The Curious World of Frinton-on-Sea
Part 1 embedded, Part 2 here.
Total running time: approx 40 mins
This documentary is an absolute gem, in the tradition of Errol Morris it finds the profound in the utterly banal, without resorting to postmodern sneering. The subject is a sleepy English seaside town, one of those places where uptight, keeping up appearances, Edwardian sensibilities hang by a thread, appropriately enough at the nation’s edge. This is a culture that was satirized in Dad’s army as being obsolete 40 years ago and which Orwell railed against even earlier in Keep the Aspadistra Flying, but it still lives in Frinton on Sea.

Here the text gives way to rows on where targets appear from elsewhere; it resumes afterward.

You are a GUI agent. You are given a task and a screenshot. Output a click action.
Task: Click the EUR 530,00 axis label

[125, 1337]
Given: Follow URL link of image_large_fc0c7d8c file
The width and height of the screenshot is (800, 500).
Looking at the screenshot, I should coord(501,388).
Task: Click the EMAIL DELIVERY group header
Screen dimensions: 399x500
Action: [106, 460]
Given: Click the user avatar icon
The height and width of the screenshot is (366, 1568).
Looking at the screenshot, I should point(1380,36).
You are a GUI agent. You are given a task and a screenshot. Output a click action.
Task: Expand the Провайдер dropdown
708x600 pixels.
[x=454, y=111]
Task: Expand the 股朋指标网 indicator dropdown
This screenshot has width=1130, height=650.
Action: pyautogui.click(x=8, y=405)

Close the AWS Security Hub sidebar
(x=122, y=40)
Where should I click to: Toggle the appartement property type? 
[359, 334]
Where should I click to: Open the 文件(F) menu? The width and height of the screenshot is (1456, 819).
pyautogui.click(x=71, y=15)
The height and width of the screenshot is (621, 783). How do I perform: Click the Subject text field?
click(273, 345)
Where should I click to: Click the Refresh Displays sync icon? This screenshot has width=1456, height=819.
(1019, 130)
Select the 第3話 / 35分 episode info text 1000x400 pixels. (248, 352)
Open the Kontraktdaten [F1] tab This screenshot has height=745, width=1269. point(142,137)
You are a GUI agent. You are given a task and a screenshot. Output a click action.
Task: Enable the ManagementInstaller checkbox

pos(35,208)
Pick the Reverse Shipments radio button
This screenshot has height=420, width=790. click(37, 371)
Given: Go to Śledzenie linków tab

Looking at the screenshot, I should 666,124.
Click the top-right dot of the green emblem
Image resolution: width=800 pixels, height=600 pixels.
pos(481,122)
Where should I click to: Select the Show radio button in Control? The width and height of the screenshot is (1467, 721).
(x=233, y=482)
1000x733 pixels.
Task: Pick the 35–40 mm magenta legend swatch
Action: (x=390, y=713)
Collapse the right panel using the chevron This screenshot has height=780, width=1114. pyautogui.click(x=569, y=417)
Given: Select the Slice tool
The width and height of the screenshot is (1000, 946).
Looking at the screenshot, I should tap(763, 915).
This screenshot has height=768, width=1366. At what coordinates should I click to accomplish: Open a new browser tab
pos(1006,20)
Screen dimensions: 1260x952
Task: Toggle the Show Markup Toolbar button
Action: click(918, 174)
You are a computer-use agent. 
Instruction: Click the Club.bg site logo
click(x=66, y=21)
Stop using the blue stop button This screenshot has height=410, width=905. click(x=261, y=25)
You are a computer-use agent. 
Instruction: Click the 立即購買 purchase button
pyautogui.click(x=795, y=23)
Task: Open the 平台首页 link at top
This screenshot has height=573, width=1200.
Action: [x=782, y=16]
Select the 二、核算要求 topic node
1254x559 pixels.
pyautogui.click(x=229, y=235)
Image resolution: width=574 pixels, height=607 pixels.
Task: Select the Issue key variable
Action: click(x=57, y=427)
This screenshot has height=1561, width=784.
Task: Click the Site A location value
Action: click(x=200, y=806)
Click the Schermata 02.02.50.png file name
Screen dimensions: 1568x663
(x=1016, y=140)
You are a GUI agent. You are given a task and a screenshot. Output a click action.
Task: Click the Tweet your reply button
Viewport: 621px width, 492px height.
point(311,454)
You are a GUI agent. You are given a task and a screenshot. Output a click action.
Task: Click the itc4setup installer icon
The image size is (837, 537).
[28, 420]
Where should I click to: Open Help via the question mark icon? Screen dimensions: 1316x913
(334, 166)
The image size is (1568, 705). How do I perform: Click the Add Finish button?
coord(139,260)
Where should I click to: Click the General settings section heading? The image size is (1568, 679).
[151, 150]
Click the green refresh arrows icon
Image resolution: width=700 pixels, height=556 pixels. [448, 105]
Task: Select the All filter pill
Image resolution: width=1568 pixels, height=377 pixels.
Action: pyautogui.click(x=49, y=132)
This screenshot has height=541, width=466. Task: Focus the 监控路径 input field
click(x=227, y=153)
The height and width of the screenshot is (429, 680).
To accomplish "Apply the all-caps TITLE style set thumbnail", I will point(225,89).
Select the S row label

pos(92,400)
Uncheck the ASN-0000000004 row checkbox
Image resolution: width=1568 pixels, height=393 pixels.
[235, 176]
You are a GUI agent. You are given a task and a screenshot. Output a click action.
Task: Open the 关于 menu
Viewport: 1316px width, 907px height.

This calcified culture that has only recently begun to emerge in America, where middle class people, or to paraphrase Evelyn Waugh, ‘upper lower middle class’ people emulate the veneer of respectability displayed by the public face of the powerful, without enjoying the private debauchery. Its a sick joke that is played by the rich on the modest, the world over, where ordinary people suffer humdrum in exchange for a caricature of dignity.
When people talk about the hypocrisy of suburbia, as if the few people who are secretly sleeping around and snorting coke after church on Sunday are proof of endemic problems, they miss the point. Where I have encountered it, this Janus like culture seems to be the norm in the upper echelons of society, from the Hamptons to Hampshire, whereas in places like Frinton-on-Sea there are many people who actually live the lives that the Victorians pretended to. Its a raw deal.
Here, a BBC team pokes back at the ‘twitching net curtains’ of exburbia, to examine the traumatic impact of the decision to automate the town’s railroad crossing and the resulting local outcry. The result is a small socio-anthropological masterpiece.